This poem is short compared to Niall’s other writings. It doesn’t rhyme or wrap itself around some strict form Ronan can’t parse the necessity for. There hadn’t been time for that, as evidenced in how it’s dashed out across the paper sloppily as if written in haste. It is plain in its need. It says only this:

_Sometimes I think it would be simple,_  
_to build a world around myself,_  
_crueler, less wanting,_  
_something sharp that would never let me think_  
_I was deserving of this softness,_  
_this warmth I greedily accept_  
_until I’ve used it up,_  
_until we’re both cold,_  
_until._  
_Sometimes I think I don’t deserve that either,_  
_the absence of this fear,_  
_the absence of this touch,_  
_the absence._  
_So I run toward dreams with teeth,_  
_but promise,_  
_you are home._

_I will always come home._

Ronan folds it up again and tucks it under Adam’s pillow, sure that once they leave he won’t be coming back. Then he gets up to join him in the shower.

. . .

The address Matthew texts him leads to some burger place in a strip mall. When Matthew sees Adam he jumps up with a wide grin on his face. Ronan thinks he’s going to bowl Adam over, but instead he only holds his fist out for Adam to bump before walking around him and wrapping his arms around Ronan’s neck. Ronan hugs him back and resists the urge to pick him up like he’s done since they could both walk.

“I’m glad it worked out,” he whispers. Ronan runs his hands through Matthew’s carefully moussed hair in retaliation and Matthew bats him away. The strands he’s knocked loose start to curl up at the ends. “That took forever, asshole,” he says. 

“Who ya tryin’ to impress?” Ronan asks, hanging his accent thick over the country hills they were raised in. 

“Only everyone, all of the time. You know how it is.” This last part he says to Adam and Adam nods. 

There’s a second where Ronan feels superfluous in both of their lives. They certainly have more in common with each other than he has with either of them. Both of them chasing internships and perfect grades, evenings off and lost sleep. Both of them destined to sit on top of the world, come hell or high water. Ronan doesn’t want to sit on top of the world, he only wants to be king of his own domain, of his father’s domain that he’s making his own. But that doesn’t mean he wouldn’t join either of them at the top of the world if they asked, without hesitation. 

They take turns ordering at the small window and lunch passes in fits of laughter. There are only a few french fries tossed between Ronan and Matthew and only one choking fit for Adam when Matthew says something surprisingly lewd about Adam and Ronan just as Adam’s taking a sip of his soda. Ronan does not come to Adam’s defence. He only grins at Matthew, proud to have been the one to teach him how to say inappropriate things at the most opportune moments in the first place. 

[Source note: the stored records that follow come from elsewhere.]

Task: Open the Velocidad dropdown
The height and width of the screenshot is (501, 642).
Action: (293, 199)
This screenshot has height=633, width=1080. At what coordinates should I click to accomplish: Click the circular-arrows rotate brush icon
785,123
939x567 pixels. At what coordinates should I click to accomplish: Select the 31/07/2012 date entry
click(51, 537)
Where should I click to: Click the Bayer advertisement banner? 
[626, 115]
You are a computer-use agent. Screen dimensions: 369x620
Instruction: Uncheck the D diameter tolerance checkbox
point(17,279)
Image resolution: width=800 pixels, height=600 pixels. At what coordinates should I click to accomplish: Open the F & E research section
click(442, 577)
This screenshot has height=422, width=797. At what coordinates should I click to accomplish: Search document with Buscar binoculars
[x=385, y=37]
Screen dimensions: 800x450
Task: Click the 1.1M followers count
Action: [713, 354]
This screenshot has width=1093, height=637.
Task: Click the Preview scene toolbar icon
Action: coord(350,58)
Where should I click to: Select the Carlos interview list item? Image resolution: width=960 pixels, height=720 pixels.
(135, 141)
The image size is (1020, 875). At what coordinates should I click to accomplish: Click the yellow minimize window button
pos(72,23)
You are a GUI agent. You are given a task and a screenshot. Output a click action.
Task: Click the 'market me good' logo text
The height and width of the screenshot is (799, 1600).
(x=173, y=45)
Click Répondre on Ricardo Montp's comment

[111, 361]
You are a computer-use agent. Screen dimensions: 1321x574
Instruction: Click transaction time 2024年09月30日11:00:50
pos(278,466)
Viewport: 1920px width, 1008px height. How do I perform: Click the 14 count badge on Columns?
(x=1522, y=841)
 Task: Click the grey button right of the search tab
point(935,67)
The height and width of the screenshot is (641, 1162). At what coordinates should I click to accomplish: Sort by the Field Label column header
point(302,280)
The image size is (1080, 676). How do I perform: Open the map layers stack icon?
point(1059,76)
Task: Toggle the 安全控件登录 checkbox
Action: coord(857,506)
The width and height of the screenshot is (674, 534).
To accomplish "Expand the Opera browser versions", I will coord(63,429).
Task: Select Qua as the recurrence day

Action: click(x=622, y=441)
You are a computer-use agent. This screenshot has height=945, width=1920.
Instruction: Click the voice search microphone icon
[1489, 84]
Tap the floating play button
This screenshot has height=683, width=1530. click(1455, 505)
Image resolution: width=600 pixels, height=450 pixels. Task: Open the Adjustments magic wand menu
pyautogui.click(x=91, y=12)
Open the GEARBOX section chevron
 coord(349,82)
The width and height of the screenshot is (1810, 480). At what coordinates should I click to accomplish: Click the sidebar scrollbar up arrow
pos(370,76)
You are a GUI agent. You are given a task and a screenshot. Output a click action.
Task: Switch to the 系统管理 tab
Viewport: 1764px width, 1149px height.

Outside on the sidewalk Matthew gives Ronan another hug and then pulls Adam in for one too. Ronan doesn’t know what Matthew says to him, but Adam goes a dim pink and nods. He ruffles Matthew’s hair more vigorously than Ronan had before. 

“God you guys,” Matthew huffs fondly. “You deserve each other.” 

Adam looks up at Ronan, a sly smile creeping across his face that says, _we do don’t we?_

“Oh,” Matthew says. “Declan wants to see you about the Barns before you go, if you have time.” 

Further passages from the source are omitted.